--- begin Selection ---
Nonetheless, according to the above conventional techniques, information concerning resources of the virtual machine, such as hardware, is possessed by a host OS that supervises the virtual machine, making it difficult for a guest OS to perform backup because the guest OS is not authorized to access the information concerning resources.

SUMMARY

According to an aspect of an embodiment, a backup method includes detecting a first OS that is to be backed up, among plural OSs running on a computer and exclusive of a second OS; extracting information concerning resources used by the first OS among resources of the computer, the information being extracted upon detecting the first OS and from a first memory area that the second OS is authorized to access and that the first OS is not authorized to access; copying the information from the first memory area to a second memory area that the second OS and the first OS are authorized to access; and backing up the information of resources after copying the information to the second memory area. The backup method is executed by the computer.

The object and advantages of the invention will be realized and attained by means of the elements and combinations particularly pointed out in the claims.
--- end Selection ---
--- begin Supplied material ---
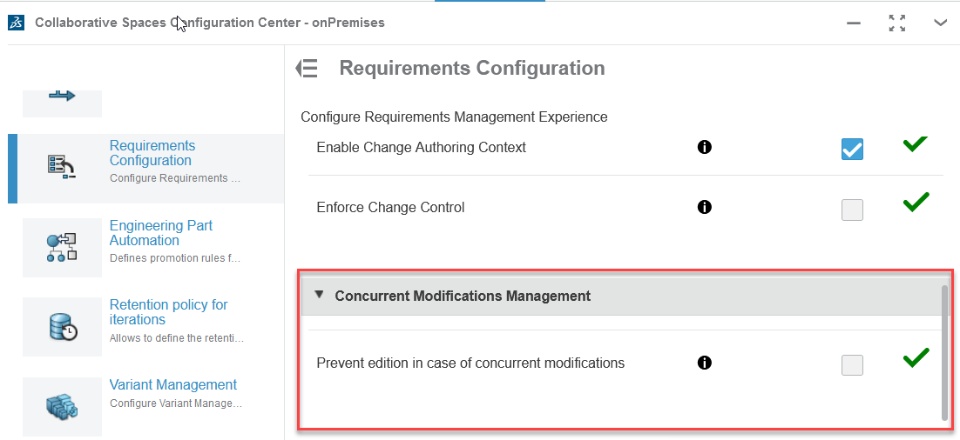
Task: Show info for Prevent edition setting
Action: coord(704,362)
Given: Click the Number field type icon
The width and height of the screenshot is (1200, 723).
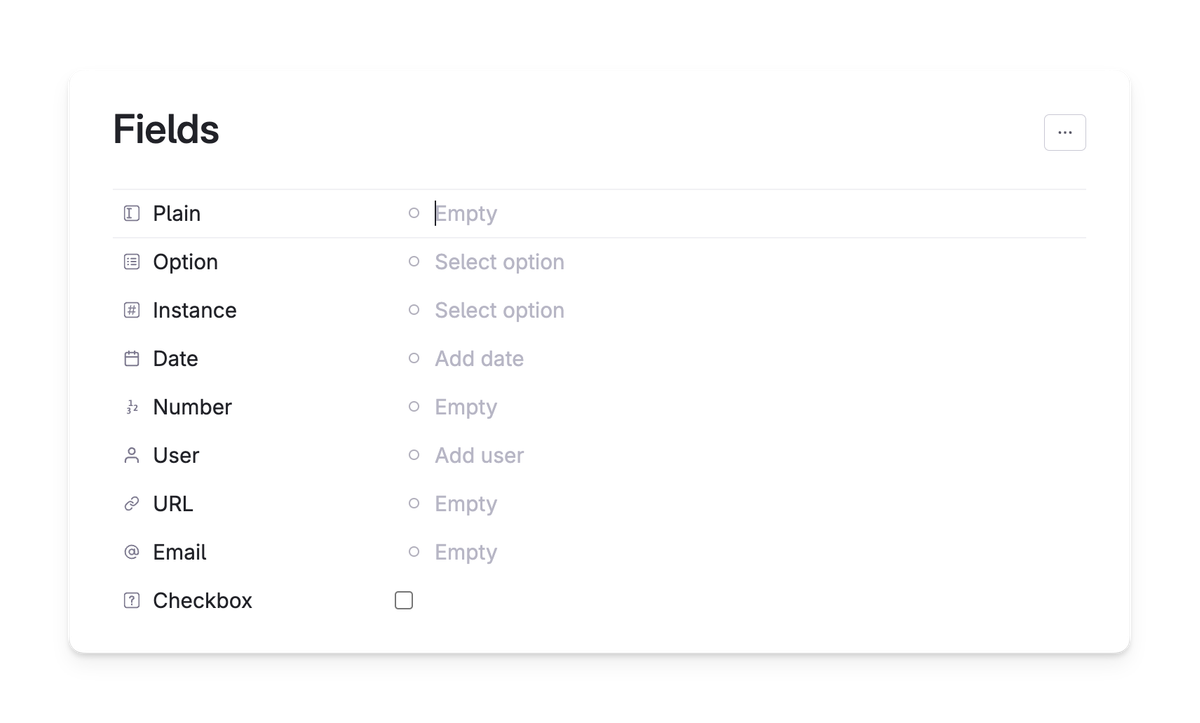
--- end Supplied material ---
* [Directions]
Reproduce the whole passage on virtual machine backup word for word. You can leave the lines aside.

* [Exercise result]
Nonetheless, according to the above conventional techniques, information concerning resources of the virtual machine, such as hardware, is possessed by a host OS that supervises the virtual machine, making it difficult for a guest OS to perform backup because the guest OS is not authorized to access the information concerning resources.

SUMMARY

According to an aspect of an embodiment, a backup method includes detecting a first OS that is to be backed up, among plural OSs running on a computer and exclusive of a second OS; extracting information concerning resources used by the first OS among resources of the computer, the information being extracted upon detecting the first OS and from a first memory area that the second OS is authorized to access and that the first OS is not authorized to access; copying the information from the first memory area to a second memory area that the second OS and the first OS are authorized to access; and backing up the information of resources after copying the information to the second memory area. The backup method is executed by the computer.

The object and advantages of the invention will be realized and attained by means of the elements and combinations particularly pointed out in the claims.